Work required → Check each line of the listing for the string "Instrument", count the lines that have it, and answer with that number only.

Information shown →
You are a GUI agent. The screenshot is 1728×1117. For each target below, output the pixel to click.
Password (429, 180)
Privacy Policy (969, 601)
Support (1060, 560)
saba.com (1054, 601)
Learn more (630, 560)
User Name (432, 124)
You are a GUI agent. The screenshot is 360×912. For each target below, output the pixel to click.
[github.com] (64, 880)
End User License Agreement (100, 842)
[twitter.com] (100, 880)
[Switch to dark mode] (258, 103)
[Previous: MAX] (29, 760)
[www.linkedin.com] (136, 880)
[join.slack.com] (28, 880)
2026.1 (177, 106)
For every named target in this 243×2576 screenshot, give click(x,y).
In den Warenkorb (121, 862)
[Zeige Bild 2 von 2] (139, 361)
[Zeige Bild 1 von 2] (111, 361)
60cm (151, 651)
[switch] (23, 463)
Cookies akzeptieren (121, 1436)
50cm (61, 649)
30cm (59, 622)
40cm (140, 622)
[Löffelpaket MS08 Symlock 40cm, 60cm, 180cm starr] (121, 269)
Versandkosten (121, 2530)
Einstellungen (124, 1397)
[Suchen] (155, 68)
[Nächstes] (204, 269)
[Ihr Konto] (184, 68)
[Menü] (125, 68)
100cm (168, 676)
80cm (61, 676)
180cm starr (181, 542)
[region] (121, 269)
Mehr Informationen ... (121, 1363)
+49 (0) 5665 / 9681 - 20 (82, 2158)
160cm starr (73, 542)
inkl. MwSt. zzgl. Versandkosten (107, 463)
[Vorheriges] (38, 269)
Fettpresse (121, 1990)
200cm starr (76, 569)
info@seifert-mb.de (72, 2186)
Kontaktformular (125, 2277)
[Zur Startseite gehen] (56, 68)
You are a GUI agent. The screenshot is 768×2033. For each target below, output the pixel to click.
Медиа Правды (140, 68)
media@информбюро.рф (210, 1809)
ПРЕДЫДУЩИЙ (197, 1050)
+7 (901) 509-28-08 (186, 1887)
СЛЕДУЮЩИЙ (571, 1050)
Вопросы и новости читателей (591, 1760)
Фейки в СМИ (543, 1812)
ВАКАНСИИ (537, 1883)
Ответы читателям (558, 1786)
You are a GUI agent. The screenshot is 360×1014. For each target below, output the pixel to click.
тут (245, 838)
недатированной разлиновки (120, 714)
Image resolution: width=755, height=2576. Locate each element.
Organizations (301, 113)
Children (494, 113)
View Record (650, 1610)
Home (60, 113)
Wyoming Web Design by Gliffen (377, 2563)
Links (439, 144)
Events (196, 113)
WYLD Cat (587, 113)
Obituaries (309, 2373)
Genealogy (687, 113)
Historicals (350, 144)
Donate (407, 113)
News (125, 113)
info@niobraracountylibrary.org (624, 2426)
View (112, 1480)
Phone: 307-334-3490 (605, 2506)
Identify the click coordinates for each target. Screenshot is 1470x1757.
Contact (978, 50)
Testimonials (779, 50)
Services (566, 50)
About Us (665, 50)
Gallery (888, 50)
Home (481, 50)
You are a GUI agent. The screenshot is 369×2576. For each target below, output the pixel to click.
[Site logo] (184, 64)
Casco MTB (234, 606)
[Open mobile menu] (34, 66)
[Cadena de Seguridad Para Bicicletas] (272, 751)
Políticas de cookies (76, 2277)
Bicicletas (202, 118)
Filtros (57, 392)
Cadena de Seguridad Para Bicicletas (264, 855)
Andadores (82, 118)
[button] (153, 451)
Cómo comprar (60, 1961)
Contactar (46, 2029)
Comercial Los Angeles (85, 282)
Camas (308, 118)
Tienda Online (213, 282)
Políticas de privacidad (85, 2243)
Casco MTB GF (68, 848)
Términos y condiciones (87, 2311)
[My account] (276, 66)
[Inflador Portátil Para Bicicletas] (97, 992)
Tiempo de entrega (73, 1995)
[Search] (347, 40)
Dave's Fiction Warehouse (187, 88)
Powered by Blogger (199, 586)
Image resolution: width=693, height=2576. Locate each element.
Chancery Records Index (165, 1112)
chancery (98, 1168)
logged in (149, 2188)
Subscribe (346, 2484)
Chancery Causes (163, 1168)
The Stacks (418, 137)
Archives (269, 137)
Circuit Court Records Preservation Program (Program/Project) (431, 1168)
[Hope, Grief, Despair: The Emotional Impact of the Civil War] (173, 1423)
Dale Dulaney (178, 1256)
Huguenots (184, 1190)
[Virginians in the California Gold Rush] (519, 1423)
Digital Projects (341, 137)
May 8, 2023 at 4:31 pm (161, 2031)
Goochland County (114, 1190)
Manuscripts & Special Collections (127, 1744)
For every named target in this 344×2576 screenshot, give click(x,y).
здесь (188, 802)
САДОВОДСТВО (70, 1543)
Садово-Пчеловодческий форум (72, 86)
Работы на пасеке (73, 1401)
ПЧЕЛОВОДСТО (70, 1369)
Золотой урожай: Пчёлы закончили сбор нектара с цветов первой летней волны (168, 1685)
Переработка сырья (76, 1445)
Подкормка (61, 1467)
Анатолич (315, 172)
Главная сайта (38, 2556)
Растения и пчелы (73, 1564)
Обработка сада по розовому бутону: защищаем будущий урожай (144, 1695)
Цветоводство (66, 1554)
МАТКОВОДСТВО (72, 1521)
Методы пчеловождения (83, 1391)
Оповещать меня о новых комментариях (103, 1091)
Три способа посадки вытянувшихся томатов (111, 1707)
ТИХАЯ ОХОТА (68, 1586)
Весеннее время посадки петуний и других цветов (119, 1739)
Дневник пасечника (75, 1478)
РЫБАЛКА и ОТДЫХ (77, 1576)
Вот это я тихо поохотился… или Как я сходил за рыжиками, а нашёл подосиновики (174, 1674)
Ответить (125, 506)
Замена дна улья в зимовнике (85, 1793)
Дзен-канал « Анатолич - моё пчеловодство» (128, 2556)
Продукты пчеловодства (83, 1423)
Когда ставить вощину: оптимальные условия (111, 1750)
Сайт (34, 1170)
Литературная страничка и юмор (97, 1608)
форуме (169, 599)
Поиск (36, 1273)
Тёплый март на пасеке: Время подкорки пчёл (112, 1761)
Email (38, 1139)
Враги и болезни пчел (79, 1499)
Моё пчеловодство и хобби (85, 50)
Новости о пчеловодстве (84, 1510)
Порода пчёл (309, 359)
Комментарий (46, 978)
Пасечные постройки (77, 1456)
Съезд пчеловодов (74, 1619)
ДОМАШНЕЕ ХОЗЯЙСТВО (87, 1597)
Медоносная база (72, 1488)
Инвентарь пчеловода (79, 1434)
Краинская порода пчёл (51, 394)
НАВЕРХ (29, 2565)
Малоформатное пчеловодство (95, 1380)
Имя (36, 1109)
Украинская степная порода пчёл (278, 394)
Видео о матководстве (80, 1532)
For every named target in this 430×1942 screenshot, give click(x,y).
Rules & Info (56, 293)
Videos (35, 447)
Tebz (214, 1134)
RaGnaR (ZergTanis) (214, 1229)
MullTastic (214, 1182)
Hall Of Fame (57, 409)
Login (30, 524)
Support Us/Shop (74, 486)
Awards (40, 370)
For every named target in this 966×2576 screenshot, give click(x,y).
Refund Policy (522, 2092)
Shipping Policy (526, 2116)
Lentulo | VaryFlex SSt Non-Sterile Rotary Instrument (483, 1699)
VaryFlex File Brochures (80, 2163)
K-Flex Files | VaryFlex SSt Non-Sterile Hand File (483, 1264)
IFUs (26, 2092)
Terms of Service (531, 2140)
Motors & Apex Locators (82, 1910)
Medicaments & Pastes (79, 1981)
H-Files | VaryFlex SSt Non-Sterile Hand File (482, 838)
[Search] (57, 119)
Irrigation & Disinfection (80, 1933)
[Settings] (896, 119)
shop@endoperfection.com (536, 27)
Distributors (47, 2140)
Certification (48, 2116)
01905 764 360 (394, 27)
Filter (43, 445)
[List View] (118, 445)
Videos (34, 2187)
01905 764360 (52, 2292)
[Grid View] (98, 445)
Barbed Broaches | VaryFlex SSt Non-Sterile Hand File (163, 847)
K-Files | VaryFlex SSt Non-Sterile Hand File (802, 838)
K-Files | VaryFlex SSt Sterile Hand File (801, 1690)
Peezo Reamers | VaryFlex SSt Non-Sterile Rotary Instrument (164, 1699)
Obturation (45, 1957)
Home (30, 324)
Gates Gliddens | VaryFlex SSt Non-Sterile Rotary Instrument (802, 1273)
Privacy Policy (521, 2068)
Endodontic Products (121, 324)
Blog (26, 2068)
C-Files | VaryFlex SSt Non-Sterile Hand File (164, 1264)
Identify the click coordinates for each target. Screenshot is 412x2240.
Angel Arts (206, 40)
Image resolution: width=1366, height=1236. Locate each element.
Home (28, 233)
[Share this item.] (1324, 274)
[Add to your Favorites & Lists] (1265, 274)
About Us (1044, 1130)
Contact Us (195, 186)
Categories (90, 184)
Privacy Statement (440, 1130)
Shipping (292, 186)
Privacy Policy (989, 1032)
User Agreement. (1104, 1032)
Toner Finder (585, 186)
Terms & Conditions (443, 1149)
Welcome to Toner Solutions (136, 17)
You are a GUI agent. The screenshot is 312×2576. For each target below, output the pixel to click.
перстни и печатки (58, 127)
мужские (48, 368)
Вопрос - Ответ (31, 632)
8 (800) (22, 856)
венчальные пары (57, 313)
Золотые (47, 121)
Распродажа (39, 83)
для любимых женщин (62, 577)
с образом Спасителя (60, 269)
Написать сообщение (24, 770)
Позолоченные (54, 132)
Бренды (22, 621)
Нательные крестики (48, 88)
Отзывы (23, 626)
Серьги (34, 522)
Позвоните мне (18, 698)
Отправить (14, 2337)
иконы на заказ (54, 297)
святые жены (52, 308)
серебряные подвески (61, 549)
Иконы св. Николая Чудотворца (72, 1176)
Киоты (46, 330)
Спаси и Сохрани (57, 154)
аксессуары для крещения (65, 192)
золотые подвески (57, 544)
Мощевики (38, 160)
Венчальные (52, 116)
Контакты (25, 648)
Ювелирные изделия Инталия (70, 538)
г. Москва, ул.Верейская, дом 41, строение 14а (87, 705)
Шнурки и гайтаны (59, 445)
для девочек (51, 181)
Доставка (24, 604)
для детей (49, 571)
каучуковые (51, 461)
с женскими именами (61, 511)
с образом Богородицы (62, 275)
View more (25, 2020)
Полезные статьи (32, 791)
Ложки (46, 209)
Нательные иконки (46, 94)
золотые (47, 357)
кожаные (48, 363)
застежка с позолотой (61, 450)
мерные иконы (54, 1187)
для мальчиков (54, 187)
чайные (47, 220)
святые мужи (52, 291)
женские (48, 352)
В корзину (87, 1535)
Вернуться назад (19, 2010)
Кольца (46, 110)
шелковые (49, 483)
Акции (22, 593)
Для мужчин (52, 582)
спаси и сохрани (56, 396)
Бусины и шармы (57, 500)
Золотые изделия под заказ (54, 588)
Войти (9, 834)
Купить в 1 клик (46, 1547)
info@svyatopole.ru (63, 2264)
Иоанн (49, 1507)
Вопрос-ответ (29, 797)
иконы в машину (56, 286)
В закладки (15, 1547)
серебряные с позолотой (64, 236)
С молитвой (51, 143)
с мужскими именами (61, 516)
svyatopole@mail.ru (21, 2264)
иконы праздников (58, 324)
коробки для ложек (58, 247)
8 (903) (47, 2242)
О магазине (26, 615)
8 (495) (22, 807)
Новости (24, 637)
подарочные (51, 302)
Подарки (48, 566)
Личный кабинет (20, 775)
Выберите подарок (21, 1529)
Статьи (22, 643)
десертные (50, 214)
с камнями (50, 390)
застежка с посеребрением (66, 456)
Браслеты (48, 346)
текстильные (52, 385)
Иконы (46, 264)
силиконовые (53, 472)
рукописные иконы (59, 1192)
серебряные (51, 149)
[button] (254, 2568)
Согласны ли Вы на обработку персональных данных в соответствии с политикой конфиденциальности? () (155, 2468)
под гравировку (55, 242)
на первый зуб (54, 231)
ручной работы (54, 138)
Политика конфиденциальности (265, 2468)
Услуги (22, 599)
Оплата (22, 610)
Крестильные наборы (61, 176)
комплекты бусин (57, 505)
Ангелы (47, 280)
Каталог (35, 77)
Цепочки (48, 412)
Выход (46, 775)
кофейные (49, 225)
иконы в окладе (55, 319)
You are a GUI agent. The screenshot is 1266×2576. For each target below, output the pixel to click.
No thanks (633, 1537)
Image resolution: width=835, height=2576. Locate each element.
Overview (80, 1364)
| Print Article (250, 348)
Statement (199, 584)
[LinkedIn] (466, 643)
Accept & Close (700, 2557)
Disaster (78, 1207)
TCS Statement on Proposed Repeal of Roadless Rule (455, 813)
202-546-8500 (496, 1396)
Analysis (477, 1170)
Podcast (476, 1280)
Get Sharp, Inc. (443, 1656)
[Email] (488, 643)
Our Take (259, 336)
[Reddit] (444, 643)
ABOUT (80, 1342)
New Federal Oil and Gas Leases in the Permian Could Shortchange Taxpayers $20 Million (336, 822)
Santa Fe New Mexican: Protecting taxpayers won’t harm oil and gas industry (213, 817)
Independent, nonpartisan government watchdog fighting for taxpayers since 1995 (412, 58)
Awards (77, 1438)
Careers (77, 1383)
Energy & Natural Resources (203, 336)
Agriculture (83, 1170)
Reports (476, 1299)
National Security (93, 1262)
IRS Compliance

Solution for this problem → 3